(JTA) – Mort Klein didn’t know much about Ice Cube when he got on the phone with him on Monday afternoon, but by the end of their two-hour conversation, Klein said he was convinced the rapper was not anti-Semitic.
In fact, the president of the right-wing Zionist Organization of America said, the rapper had invited Klein and his wife to dinner — once the pandemic is over.
“He called me Mort,” Klein told the Jewish Telegraphic Agency. “He told me to call him Cube.”
“Strange bedfellows” would be too mild a term to describe the new relationship between the two men.

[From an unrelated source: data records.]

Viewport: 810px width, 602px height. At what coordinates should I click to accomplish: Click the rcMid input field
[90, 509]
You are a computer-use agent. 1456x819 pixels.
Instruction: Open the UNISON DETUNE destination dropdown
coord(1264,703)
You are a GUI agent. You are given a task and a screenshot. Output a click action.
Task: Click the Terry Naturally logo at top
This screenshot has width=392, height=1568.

Ice Cube has drawn widespread condemnation after repeatedly tweeting anti-Semitic images and support for Nation of Islam leader Louis Farrakhan, who has disparaged Jews over the years, including comparing them to termites.

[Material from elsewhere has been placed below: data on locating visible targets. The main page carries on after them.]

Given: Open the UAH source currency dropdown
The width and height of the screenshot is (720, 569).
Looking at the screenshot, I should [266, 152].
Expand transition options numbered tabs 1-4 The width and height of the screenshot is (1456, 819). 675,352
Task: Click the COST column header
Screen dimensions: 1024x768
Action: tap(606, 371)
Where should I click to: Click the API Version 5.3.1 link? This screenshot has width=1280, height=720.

Meanwhile, left-wing groups are pushing for Klein and the Zionist Organization of America to be ousted from a leading Jewish umbrella organization, in part over tweets and statements the groups say were Islamophobic and racist. (Klein has rejected that criticism.)
The phone call, which Klein said was set up by a mutual friend he declined to name, is the latest in a series of public rapprochements between Black celebrities accused of anti-Semitism and prominent Jews. Earlier this month, Nick Cannon sat down with a Los Angeles rabbi to learn about Judaism. The host of the reality singing competition show “The Masked Singer” had made anti-Semitic comments on his podcast for which he later apologized.

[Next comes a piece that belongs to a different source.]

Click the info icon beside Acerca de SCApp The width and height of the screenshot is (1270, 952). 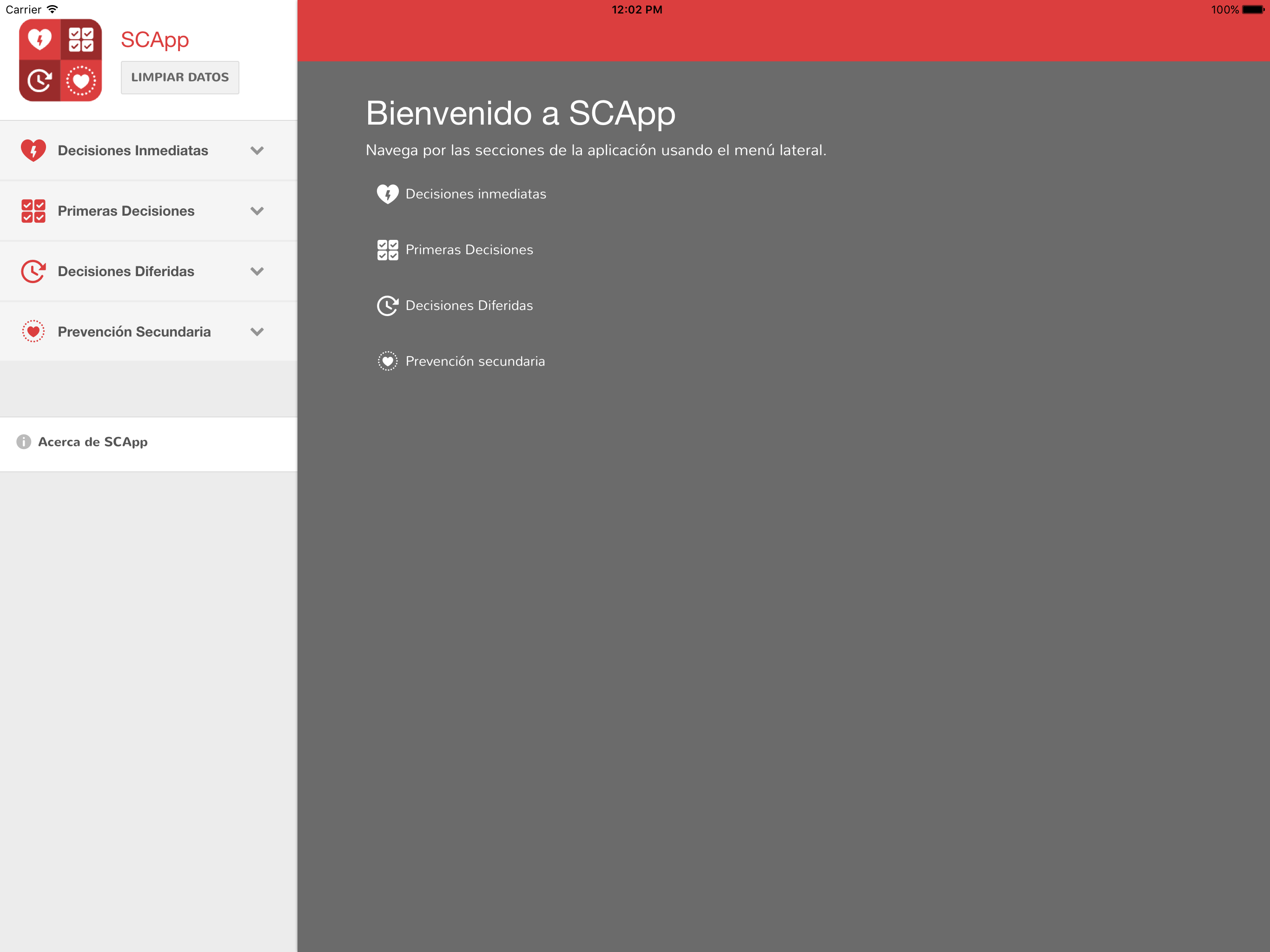tap(24, 442)
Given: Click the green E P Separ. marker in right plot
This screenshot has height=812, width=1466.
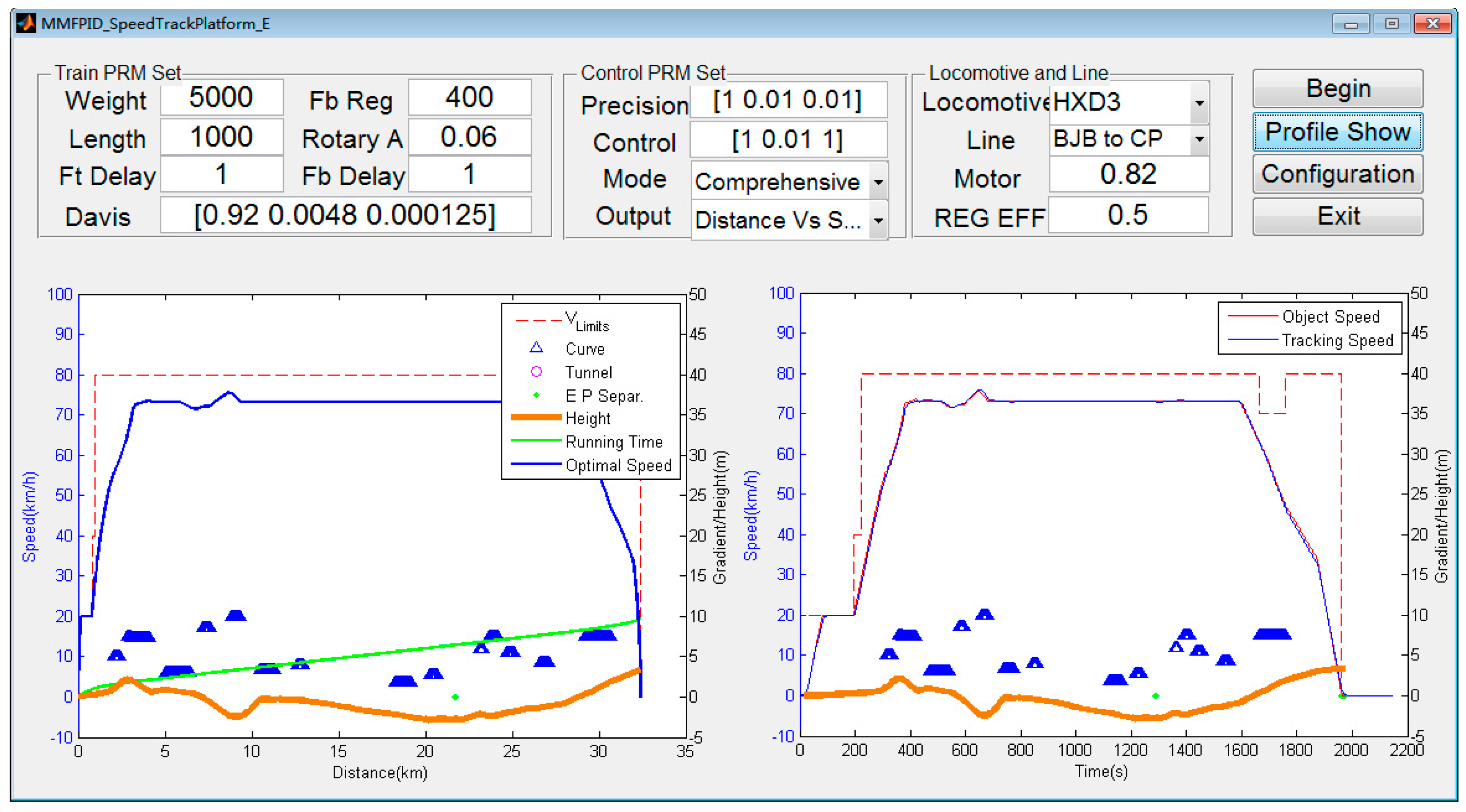Looking at the screenshot, I should (1155, 696).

This call was different from others for several reasons, in part because Klein himself has been accused of making bigoted comments, including about Black people.
“Cube told me he supports condemning Black&all antisemitism& I condemned all racism,” he wrote in a tweet describing the conversation.
The pair also did not share a recording, as others have done. But Ice Cube acknowledged the conversation in a tweet Tuesday in which he praised Klein for his advocacy.
Going into the call, Klein did not know the extent of Ice Cube’s support for Farrakhan, including in some recent tweets.
Told late Monday about a Twitter exchange last month in which the rapper told Jake Tapper to “watch your mouth” after the CNN anchor tweeted about Farrakhan’s propensity for hate speech, Klein said he would ask Ice Cube about it.
“That’s troubling,” Klein said. “Please send that to me, I’m not aware of this.”
By Tuesday morning, he spoke with the rapper again. Klein said Ice Cube told him “he deeply regrets putting that out” and that he admitted to wrongly ignoring Farrakhan’s anti-Semitism because of his support for Farrakhan’s message of Black self-reliance. But Klein said he would not be satisfied until Ice Cube put out a statement condemning Farrakhan’s anti-Semitism, which he hoped would happen.
On the earlier call, Klein said, the two discussed Farrakhan in broad terms in addition to criticism the rapper has faced for tweeting other anti-Semitic messages and images. In June, the rapper tweeted a picture of a mural showing a group of white men with large noses sitting around a card table held up by Black men. The mural was removed after critics accused the artist of depicting the men at the table with stereotypically anti-Semitic features. Klein said Ice Cube told him he hadn’t realized the mural was anti-Semitic.
“All he said is I’m not a Farrakhan follower and I don’t support any of this,” Klein said.
Klein said Ice Cube appreciated a story he told about how he had been a decent athlete in the Black neighborhood of his youth, but when he moved to a white Jewish neighborhood he became an “outstanding” one.
The two also discussed the Black Lives Matter movement, according to Klein, who has called the movement “an antisemitic, Israel hating Soros funded racist extremist Israelophobic hate group” and “a Jew hating, White hating, Israel hating, conservative Black hating, violence promoting, dangerous Soros funded extremist group of haters.”
Klein said he told Ice Cube about the “horrible” Black Lives Matter platform, referring to the 2016 platform by the Movement for Black Lives, an activist group represents some groups but not the entire Black Lives Matter movement. Some Jewish groups have described the platform as anti-Semitic for accusing Israel of genocide and apartheid. Klein said Ice Cube had agreed that the platform was “terrible,” though the rapper has repeatedly tweeted his support for the movement.
While the rapper’s long affinity for Farrakhan disturbed Klein, he said he believes Ice Cube is sincere in his condemnation of anti-Semitism. He even told Klein that he supports the right of Israel to exist as a Jewish state, which excited the right-wing Zionist.
“He’s not everything I would want him to be,” Klein said. “But he’s moving in that direction.”